Write out the entries below verbatim, from the start through the line containing "pyautogui.click(x=734, y=100)", including that line.

* **Records for the exercise**
## BEGIN
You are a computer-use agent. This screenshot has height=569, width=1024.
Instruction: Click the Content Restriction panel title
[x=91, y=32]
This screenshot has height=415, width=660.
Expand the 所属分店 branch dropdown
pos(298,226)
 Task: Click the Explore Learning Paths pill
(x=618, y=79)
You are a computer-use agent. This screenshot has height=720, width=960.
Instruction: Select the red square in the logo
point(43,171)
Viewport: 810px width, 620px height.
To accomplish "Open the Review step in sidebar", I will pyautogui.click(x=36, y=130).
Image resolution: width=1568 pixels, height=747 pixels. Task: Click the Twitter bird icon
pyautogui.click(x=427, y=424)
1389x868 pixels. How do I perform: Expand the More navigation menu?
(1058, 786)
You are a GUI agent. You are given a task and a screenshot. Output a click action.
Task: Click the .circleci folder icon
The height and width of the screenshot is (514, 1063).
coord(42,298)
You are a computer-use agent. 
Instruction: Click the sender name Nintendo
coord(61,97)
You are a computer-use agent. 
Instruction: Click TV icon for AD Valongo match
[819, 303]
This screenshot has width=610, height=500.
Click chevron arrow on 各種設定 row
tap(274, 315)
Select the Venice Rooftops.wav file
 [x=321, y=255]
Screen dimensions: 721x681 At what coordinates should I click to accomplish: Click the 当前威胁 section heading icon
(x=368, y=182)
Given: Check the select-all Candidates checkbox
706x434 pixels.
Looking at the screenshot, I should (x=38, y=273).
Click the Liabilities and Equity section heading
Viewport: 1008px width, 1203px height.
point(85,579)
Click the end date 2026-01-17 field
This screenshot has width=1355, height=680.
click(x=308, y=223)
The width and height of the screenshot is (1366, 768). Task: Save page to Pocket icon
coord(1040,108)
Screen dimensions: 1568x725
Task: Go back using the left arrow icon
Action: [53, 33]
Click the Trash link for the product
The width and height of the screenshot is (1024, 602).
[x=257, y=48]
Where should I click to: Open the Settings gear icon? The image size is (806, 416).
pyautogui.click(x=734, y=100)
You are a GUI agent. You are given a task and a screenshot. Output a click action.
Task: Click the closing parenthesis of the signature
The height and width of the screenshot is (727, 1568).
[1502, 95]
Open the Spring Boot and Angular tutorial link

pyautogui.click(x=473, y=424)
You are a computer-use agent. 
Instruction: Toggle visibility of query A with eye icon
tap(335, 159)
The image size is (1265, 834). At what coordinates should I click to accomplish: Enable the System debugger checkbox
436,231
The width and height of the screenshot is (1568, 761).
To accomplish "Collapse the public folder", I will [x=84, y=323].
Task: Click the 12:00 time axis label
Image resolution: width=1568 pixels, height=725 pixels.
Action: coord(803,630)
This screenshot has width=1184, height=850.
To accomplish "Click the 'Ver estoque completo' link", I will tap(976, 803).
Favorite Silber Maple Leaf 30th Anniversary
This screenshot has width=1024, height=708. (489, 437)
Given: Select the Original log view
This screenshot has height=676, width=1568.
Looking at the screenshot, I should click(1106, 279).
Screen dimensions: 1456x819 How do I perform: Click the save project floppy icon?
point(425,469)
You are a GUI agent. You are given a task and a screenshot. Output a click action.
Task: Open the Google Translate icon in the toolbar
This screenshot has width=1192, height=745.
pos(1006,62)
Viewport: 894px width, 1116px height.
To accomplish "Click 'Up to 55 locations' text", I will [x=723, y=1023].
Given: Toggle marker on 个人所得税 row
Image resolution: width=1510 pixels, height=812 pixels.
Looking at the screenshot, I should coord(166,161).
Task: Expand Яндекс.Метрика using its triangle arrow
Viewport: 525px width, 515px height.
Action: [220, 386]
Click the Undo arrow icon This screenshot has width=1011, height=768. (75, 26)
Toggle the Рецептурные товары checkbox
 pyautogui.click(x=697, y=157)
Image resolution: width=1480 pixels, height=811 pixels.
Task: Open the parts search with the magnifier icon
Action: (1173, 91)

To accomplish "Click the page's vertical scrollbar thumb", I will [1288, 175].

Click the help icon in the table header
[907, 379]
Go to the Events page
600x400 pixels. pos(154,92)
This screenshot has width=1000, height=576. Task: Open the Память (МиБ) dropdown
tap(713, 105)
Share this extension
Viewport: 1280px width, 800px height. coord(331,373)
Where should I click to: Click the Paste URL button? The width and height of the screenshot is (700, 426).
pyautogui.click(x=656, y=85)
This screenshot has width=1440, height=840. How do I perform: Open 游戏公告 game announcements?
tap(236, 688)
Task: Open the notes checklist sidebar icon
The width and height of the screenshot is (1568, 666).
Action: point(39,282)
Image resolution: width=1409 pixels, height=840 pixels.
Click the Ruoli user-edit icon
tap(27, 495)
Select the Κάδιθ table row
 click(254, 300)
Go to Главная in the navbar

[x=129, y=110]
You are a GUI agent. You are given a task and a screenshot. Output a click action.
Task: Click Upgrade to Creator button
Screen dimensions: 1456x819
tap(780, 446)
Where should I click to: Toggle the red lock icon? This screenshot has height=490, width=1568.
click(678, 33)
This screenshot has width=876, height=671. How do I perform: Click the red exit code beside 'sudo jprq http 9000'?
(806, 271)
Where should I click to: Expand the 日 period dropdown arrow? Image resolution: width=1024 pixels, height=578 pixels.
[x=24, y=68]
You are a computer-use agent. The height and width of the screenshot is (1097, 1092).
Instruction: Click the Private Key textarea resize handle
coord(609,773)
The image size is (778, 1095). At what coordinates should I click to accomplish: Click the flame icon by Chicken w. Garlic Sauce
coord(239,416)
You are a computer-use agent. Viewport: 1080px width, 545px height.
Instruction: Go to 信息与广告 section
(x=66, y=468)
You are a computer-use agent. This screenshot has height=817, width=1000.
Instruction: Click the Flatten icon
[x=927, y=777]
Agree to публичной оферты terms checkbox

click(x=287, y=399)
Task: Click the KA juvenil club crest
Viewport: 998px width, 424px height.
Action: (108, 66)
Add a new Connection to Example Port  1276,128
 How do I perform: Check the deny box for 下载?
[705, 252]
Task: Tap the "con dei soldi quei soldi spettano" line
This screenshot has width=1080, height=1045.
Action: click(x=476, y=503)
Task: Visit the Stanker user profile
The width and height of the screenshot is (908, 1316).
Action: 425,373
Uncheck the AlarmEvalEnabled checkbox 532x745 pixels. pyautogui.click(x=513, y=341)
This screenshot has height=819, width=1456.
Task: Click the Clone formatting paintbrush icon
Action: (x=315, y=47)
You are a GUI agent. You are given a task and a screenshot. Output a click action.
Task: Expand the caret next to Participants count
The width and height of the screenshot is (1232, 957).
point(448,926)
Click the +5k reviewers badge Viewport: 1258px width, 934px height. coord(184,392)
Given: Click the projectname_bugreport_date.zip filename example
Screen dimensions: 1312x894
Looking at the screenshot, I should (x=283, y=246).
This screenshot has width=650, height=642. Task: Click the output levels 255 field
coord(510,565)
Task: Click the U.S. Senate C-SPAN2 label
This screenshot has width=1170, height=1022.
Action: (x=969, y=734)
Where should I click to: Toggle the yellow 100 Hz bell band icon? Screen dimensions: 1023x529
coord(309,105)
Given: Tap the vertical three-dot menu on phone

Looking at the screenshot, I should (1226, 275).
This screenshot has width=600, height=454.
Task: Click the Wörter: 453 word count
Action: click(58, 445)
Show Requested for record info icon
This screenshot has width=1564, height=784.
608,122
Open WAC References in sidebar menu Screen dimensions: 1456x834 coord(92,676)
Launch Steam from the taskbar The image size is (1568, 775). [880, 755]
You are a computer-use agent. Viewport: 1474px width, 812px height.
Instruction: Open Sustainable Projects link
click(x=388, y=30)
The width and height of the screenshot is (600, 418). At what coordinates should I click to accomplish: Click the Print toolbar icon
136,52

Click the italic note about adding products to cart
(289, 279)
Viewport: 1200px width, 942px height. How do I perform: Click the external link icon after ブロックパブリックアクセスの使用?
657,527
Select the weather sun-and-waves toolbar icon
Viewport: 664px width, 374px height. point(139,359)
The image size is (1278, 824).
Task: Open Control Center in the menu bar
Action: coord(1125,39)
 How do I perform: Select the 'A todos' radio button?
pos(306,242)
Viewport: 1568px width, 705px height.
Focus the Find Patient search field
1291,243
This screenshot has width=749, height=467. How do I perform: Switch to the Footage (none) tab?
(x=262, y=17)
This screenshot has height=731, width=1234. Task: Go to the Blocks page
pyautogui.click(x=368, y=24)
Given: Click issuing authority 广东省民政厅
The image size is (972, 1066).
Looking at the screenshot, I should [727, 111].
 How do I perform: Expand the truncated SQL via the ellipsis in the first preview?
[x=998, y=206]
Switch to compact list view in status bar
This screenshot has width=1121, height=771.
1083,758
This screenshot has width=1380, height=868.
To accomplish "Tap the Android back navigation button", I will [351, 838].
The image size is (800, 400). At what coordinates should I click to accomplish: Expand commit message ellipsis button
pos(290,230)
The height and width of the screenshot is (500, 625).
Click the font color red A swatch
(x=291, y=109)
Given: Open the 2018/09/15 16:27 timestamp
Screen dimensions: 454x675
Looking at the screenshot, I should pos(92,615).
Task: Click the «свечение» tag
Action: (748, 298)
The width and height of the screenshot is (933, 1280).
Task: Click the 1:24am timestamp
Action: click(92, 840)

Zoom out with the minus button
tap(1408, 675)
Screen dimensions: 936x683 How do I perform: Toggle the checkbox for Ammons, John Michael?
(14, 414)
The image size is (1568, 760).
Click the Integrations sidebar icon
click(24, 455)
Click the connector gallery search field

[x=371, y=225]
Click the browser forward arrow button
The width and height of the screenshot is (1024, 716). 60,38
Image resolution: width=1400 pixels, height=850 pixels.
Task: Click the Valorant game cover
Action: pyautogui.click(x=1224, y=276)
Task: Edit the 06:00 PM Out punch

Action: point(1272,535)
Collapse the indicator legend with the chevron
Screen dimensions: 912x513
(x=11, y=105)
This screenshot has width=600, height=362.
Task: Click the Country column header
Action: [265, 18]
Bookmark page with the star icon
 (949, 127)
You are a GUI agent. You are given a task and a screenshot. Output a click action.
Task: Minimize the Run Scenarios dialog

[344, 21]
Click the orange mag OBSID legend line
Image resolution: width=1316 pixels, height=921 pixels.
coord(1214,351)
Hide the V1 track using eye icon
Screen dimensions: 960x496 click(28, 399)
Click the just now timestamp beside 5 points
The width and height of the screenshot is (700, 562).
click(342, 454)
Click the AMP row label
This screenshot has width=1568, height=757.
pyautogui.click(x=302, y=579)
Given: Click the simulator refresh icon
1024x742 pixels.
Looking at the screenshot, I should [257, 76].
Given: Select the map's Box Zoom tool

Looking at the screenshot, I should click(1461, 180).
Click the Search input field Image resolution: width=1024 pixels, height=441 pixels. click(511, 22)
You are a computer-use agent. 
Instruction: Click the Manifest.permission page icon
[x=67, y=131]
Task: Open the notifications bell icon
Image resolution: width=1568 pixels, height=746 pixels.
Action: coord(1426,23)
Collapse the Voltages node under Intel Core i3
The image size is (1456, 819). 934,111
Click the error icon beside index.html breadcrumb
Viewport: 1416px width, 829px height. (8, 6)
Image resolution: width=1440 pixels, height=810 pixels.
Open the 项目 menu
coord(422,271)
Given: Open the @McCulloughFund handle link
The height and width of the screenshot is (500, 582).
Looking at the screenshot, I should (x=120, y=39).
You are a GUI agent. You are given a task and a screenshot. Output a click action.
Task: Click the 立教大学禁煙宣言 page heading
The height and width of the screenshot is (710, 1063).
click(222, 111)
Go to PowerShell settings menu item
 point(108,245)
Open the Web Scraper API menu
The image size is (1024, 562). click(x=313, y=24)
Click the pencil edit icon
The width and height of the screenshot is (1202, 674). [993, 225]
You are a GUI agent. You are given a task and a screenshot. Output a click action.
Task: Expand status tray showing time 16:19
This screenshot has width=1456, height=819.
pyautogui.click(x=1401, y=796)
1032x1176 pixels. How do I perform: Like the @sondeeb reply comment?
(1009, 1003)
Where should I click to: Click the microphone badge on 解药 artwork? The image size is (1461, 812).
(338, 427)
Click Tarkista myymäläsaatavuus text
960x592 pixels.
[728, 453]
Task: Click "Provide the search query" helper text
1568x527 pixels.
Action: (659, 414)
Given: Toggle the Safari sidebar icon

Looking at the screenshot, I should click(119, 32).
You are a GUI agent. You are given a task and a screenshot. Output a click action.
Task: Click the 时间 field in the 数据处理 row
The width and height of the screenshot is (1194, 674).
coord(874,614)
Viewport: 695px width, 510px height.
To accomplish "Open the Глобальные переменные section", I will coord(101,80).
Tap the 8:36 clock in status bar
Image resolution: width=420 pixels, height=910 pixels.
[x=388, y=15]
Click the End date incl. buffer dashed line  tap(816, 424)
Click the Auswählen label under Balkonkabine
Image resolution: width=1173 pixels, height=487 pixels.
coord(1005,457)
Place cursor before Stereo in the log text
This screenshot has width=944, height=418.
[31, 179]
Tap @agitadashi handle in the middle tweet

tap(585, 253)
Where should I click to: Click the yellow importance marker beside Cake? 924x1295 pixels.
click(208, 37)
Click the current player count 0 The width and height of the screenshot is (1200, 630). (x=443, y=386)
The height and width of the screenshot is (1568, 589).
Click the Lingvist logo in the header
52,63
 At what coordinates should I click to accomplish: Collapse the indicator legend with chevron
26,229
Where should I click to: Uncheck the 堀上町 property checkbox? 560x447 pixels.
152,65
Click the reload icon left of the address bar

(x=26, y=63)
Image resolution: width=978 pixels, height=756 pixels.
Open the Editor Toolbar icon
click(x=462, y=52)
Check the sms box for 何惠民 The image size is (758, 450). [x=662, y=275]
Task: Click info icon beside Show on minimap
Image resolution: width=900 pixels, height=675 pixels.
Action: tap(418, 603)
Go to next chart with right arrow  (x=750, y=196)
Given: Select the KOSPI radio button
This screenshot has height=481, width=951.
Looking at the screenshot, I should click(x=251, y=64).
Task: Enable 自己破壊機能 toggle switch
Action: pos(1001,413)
## END
* **Task solution**
You are a computer-use agent. This screenshot has height=569, width=1024.
Instruction: Click the Content Restriction panel title
[x=91, y=32]
This screenshot has height=415, width=660.
Expand the 所属分店 branch dropdown
pos(298,226)
 Task: Click the Explore Learning Paths pill
(x=618, y=79)
You are a computer-use agent. This screenshot has height=720, width=960.
Instruction: Select the red square in the logo
point(43,171)
Viewport: 810px width, 620px height.
To accomplish "Open the Review step in sidebar", I will pyautogui.click(x=36, y=130).
Image resolution: width=1568 pixels, height=747 pixels. Task: Click the Twitter bird icon
pyautogui.click(x=427, y=424)
1389x868 pixels. How do I perform: Expand the More navigation menu?
(1058, 786)
You are a GUI agent. You are given a task and a screenshot. Output a click action.
Task: Click the .circleci folder icon
The height and width of the screenshot is (514, 1063).
coord(42,298)
You are a computer-use agent. 
Instruction: Click the sender name Nintendo
coord(61,97)
You are a computer-use agent. 
Instruction: Click TV icon for AD Valongo match
[819, 303]
This screenshot has width=610, height=500.
Click chevron arrow on 各種設定 row
tap(274, 315)
Select the Venice Rooftops.wav file
 [x=321, y=255]
Screen dimensions: 721x681 At what coordinates should I click to accomplish: Click the 当前威胁 section heading icon
(x=368, y=182)
Given: Check the select-all Candidates checkbox
706x434 pixels.
Looking at the screenshot, I should (x=38, y=273).
Click the Liabilities and Equity section heading
Viewport: 1008px width, 1203px height.
point(85,579)
Click the end date 2026-01-17 field
This screenshot has width=1355, height=680.
click(x=308, y=223)
The width and height of the screenshot is (1366, 768). Task: Save page to Pocket icon
coord(1040,108)
Screen dimensions: 1568x725
Task: Go back using the left arrow icon
Action: [53, 33]
Click the Trash link for the product
The width and height of the screenshot is (1024, 602).
[x=257, y=48]
Where should I click to: Open the Settings gear icon? The image size is (806, 416).
pyautogui.click(x=734, y=100)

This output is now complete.